Au final, la notion de création de valeur de l'Internet n'a pas de sens. Car comme pour des révolutions précédentes - électricité, automobile... -, il est impossible de comparer le monde - ou un pays - d'aujourd'hui à un monde « sans » ces révolutions. Il est en revanche clair que les cinq effets de l'Internet créent de nouveaux champions ainsi que des vaincus, et que seuls les meilleurs - pays et entreprises - en tirent et en tireront bénéfice.

Dans cette bataille, l'enjeu est de multiplier nos champions Internet et, pour y arriver, de définir notre stratégie industrielle et économique dans ce nouveau monde connecté. Les travaux de Roland Berger au niveau européen précisent les défis qui nous attendent, au nombre de trois.

Le premier défi est de créer un vrai « marché unique européen » de l'Internet, à travers des règles - fiscales, juridiques, administratives - communes, qui favoriseront la naissance de champions européens de l'Internet. Compte tenu des effets d'échelle géographiques plus élevés que dans tout autre secteur, un marché unique constitue un axe essentiel pour favoriser les investissements et la naissance de grands champions européens.

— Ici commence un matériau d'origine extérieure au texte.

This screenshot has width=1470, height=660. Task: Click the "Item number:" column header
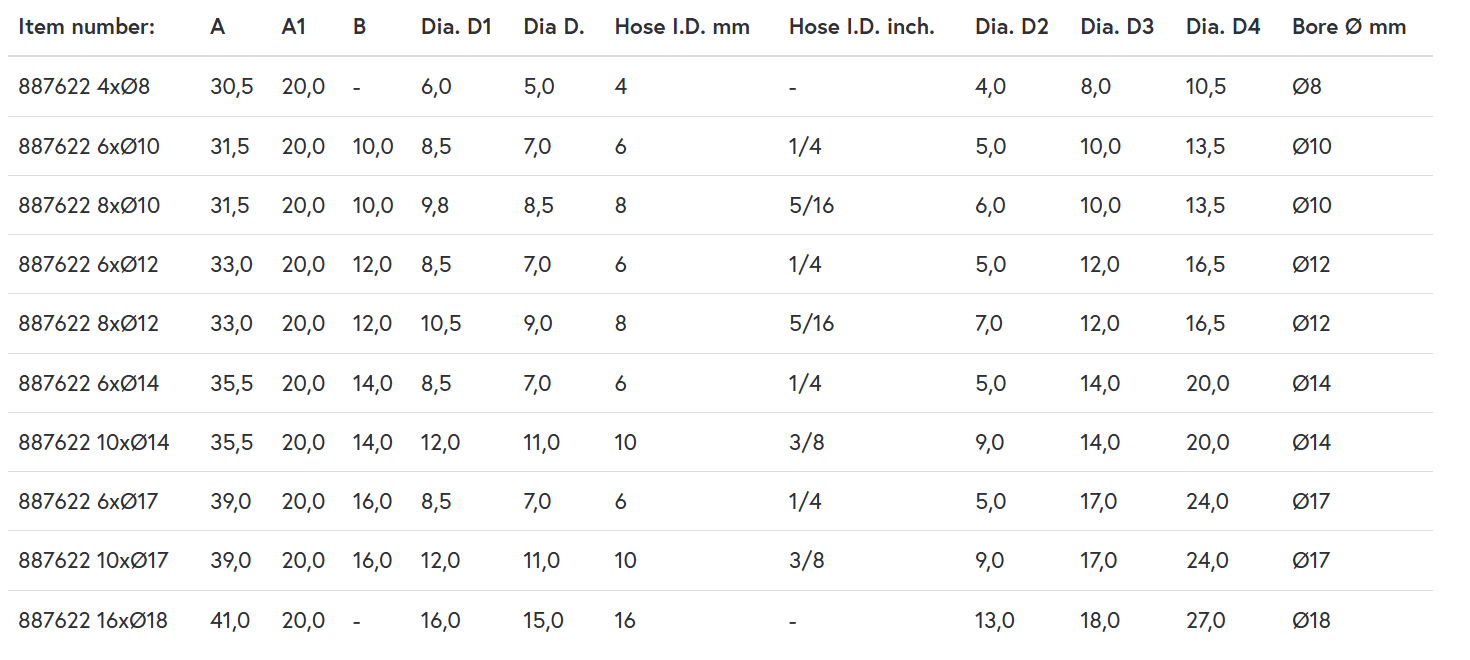pyautogui.click(x=86, y=27)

Le deuxième défi est de renforcer l'écosystème créatif - formation, financement, amorçage - en France pour multiplier les initiatives. L'environnement français, notamment au niveau du financement et de la formation, demeure très insuffisant. Le troisième défi, enfin, est celui de définir un modèle d'infra-structure rentable alors que des investissements colossaux, dans la fibre et dans les réseaux mobiles de quatrième génération, sont attendus dès 2011-2012. Des arbitrages réalistes sont plus que jamais nécessaires concernant, d'une part, le partage des nouveaux revenus entre opérateur de services et d'infrastructures et, d'autre part, l'interdit politique de la fracture numérique et la capacité de financement limitée, tant publique que privée. Ces nouveaux fronts de combat de la mondialisation sont ouverts et à notre portée.